Start of Given data

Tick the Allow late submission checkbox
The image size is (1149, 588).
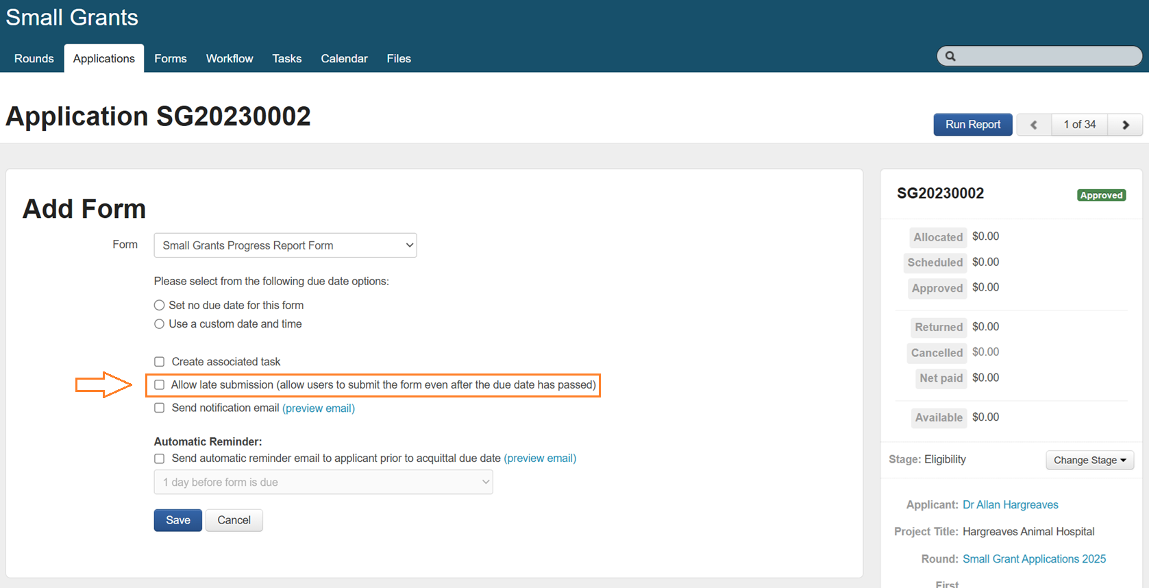pyautogui.click(x=160, y=385)
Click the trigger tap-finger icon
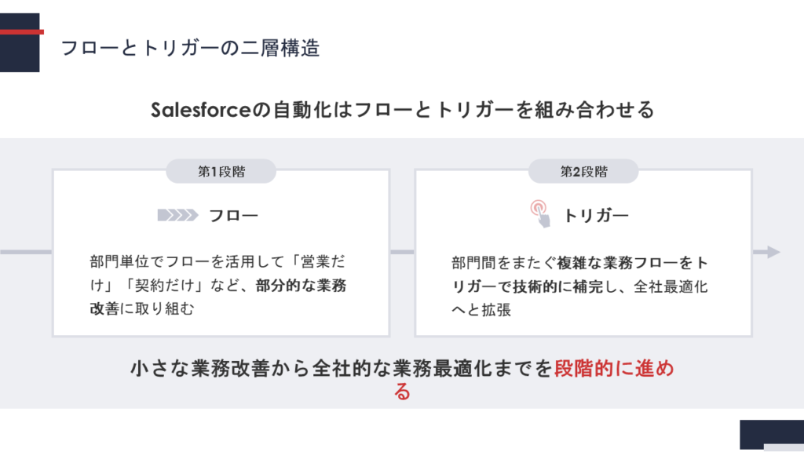 540,213
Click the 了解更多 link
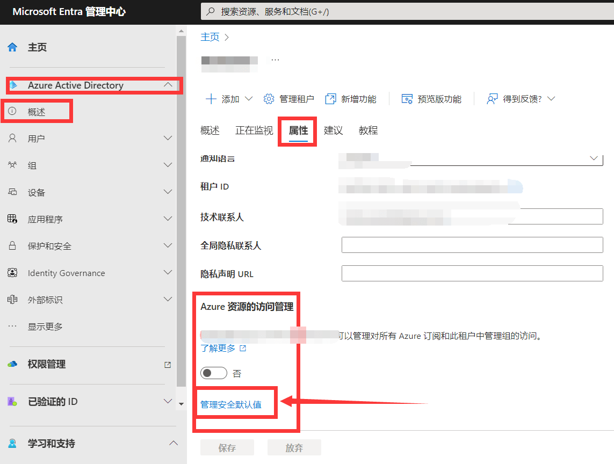 (x=218, y=348)
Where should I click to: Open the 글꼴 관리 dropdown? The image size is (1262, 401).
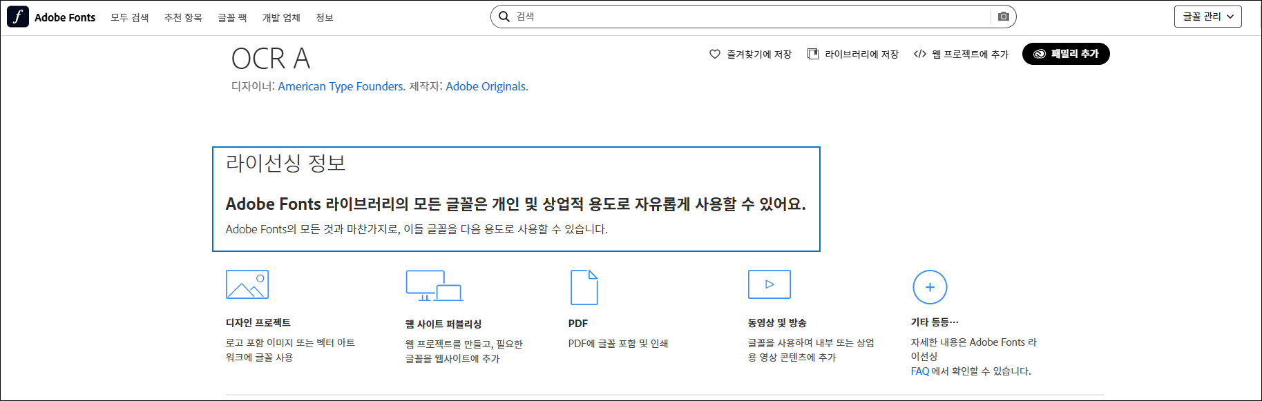point(1208,17)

End of Given data

Task description.
Output an exact copy of the lines from the one with "Click the 了解更多 link" through the closing line of the records, inclusive, without any images.

Response below.
Click the 了解更多 link
 (x=218, y=348)
Where should I click to: Open the 글꼴 관리 dropdown? The image size is (1262, 401).
point(1208,17)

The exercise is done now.